# Do They Mind Different Cages?



## readthebook2 (Jan 16, 2012)

We are getting our first hedgie soon and trying to figure out the options for when we are out of town. We have a C & C cage which would not be easy to dismantle and haul around (although we could do that of course). Does everything depend on the personality of the hedgie or are there some basic rules? What I'm wondering is if we're gone for a long weekend, are we better off taking him with us and putting him in a temporary cage where we are, or would we be better off getting a sitter? And if we get a sitter do we haul the C & C cage over there or make a temporary setup for the 3-4 days we're gone? 

Do hedgies get upset if they are for instance put in a rubbermaid crate for a few days after having been accustomed to their C & C crate? Would it be better to keep them in a travel crate for that time? 

We want to have a plan in place so we aren't scrambling at the last minute. We have some friends who are animal lovers who I think would care for them appropriately, but I think I'd feel better if the hedgehog was in their house or with us rather than just being checked on. 

I appreciate your thoughts and suggestions, thanks.


----------



## lehaley (Jun 25, 2011)

Occasionally when I take Felix 3 hours north to my boyfriend's apartment for a weekend, I switch him from his Super Pet My First Home XL (which is a pretty big cage) to a smaller rubbermaid container. He definitely seems to notice that he's in something different that's a bit smaller, but I don't think he really minds. My boyfriend and I can always hear him wheeling and running around just like he does in his normal cage. 

I think it really depends on the situation. If you're going on vacation or something and you feel like you won't be able to give your hedgie enough attention during that time, it may be better to get a hedgie sitter.


----------



## Lussy (Feb 3, 2012)

yep, actually I started having the same concern too.
Unariccia has been with us for almost 3 weeks by now...she's slowly getting used to us, our smell and her new house and habits.
for sure at the end of March we are gonna have a 4 days-long trip and sure we cannot take her with us....what do you all think it would be better? to purchase a sort of little carriage to bring her to some friends of ours living bearby who have rats as pets and provide them with the wheel and the playpen she's used to or better ask them to come home at least every other day to check on her and give her fresh water and food??? or should they come every day? :?: (pretty demanding a request it may be!!!)
tnx in advance for any tip!! 
Lussy, Christian&Unariccia!


----------



## Nancy (Aug 22, 2008)

It depends on the hedgehog how they will adapt to a different cage and environment. Usually keeping as many things familiar as possible causes the least stress. 

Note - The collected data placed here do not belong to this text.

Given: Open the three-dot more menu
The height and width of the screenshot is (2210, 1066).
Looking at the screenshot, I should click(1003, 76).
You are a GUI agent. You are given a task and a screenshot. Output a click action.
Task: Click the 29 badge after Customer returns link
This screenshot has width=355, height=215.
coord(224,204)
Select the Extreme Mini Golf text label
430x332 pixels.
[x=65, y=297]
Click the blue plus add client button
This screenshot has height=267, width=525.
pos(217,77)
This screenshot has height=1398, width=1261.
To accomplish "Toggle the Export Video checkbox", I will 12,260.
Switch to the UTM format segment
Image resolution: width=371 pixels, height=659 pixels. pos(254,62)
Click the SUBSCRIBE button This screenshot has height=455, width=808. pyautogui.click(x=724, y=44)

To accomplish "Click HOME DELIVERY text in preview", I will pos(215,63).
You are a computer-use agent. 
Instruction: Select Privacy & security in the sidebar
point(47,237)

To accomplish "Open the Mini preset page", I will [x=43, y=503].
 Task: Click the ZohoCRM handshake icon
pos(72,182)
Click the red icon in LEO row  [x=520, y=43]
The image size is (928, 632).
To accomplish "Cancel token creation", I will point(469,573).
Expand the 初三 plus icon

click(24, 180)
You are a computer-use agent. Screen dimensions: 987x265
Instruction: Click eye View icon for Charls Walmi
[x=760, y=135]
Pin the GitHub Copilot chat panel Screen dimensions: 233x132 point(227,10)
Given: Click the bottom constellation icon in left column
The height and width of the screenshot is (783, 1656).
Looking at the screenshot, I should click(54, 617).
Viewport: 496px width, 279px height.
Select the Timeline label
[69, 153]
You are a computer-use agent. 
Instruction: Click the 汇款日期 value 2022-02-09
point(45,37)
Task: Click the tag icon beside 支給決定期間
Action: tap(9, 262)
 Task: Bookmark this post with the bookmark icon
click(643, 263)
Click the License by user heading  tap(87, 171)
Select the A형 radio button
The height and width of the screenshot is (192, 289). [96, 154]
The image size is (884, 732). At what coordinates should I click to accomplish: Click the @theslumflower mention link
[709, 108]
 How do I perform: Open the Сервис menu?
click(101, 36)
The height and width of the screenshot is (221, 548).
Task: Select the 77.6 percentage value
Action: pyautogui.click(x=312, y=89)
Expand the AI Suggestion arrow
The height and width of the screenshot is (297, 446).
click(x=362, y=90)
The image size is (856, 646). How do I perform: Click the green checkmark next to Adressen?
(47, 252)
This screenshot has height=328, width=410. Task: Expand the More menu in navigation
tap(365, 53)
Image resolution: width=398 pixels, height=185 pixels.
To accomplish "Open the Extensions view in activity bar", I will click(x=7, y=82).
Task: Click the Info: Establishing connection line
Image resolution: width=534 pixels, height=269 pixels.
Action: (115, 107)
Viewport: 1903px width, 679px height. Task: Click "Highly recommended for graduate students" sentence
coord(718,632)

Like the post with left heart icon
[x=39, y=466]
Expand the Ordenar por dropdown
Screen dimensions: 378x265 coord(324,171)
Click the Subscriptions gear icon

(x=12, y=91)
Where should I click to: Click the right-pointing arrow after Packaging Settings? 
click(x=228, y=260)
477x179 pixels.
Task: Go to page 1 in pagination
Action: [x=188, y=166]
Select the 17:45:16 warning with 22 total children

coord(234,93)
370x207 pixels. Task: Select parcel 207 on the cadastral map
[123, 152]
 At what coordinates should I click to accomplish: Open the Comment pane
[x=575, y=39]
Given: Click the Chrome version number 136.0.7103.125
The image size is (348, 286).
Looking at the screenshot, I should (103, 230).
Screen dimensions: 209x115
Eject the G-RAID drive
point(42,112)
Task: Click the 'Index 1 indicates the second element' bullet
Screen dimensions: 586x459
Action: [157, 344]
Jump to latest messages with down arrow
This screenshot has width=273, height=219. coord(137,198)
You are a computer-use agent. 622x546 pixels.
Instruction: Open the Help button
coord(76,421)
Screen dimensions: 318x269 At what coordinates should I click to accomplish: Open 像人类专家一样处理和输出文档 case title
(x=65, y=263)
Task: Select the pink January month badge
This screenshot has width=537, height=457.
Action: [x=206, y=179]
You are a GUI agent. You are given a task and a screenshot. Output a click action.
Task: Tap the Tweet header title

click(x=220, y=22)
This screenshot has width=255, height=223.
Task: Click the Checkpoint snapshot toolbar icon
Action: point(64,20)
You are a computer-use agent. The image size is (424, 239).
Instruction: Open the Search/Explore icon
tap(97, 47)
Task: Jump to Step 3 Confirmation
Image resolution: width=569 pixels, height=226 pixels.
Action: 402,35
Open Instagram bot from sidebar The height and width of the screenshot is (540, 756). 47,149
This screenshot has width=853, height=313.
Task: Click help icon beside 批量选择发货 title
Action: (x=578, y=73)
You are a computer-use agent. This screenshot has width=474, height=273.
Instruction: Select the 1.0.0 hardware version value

When going to an unfamiliar place, by far the most important thing is to have a 100% escape proof cage. There is always more risk of escape in unfamiliar surroundings and a different cage as when hedgie is stressed, is often the time they do things out of the ordinary, such as climbing.


----------



## lehaley (Jun 25, 2011)

Nancy makes a very good point about the escape-proof temporary cage. My hedgie Felix tends to get a bit more mischievous when he's in new surroundings. I'm not really sure if it's from stress or excitement. Last semester I spent a weekend at my boyfriend's house and I caught Felix trying to pull himself up onto the top of his igloo. I was worried about a fall, so I pulled out the igloo and replaced it with his snuggle bag until we were back at home.


----------



## ShutUpAndSmile (Mar 7, 2011)

Lussy said:


> yep, actually I started having the same concern too.
> Unariccia has been with us for almost 3 weeks by now...she's slowly getting used to us, our smell and her new house and habits.
> for sure at the end of March we are gonna have a 4 days-long trip and sure we cannot take her with us....what do you all think it would be better? to purchase a sort of little carriage to bring her to some friends of ours living bearby who have rats as pets and provide them with the wheel and the playpen she's used to or better ask them to come home at least every other day to check on her and give her fresh water and food??? or should they come every day? :?: (pretty demanding a request it may be!!!)
> tnx in advance for any tip!!
> Lussy, Christian&Unariccia!


I wouldn't use a play pen unless it has a top .
But I'd say every day would be nessary. Encase something happened you wouldn't want her to be brought to the vet 48 hours afterward. 
Also I'd call the person to make sure they are going. I've heard horror stories on reptile forums at least that they had someone else with snakes come check on their snakes while they were gone for like two weeks. The person forgot to go check on them give them water ect and some i believe even died.


----------



## hanhan27 (May 12, 2011)

The only thing I can contribute is that I think smell could have a lot to do with it. When I take EVERYTHING out of Milly's cage to wash (all her toys, every fleece item including fleece strips and snuggle bags), she seems really confused when I put her back in her cage and it takes a while for her to settle down. But, if I leave one 'dirty' item in her cage during full-cage cleanings, I always put that one dirty fleece item in her hidey hole and she seems much more content.


----------



## readthebook2 (Jan 16, 2012)

Thanks for your help - we bought a large rubbermaid to put him in when we're out of town or for cage cleanings, and we'll make sure we put something well ventilated over the top if we're having a hedgie-sitter. Han - good idea leaving one "dirty" item in the cage, thanks.


----------



## Lussy (Feb 3, 2012)

well....these persons who r supposed to take care of her when we r away are friends and they know very well how fond and concerned we r at our hedgie, thus I believe it would be extremely mean for their part to just forget check on her. but I got your point, shutupandsmile, and we'll make sure they will pop over every day. (in case we decide to let her stay home instead of moving her to our friends' place).
I only wish we could take her everywhere and let her experience what we do!!! :roll:


----------



## hedgiebuddy (Jun 27, 2011)

I made Lily a rubbermaid cage for when we are gone on extended trips and she does notice when the size is different but my friend reports hearing her wheeling and acting normal at night so it really depends on the hedgie. Hopefully your hedgehog will get used to their home away from home!


----------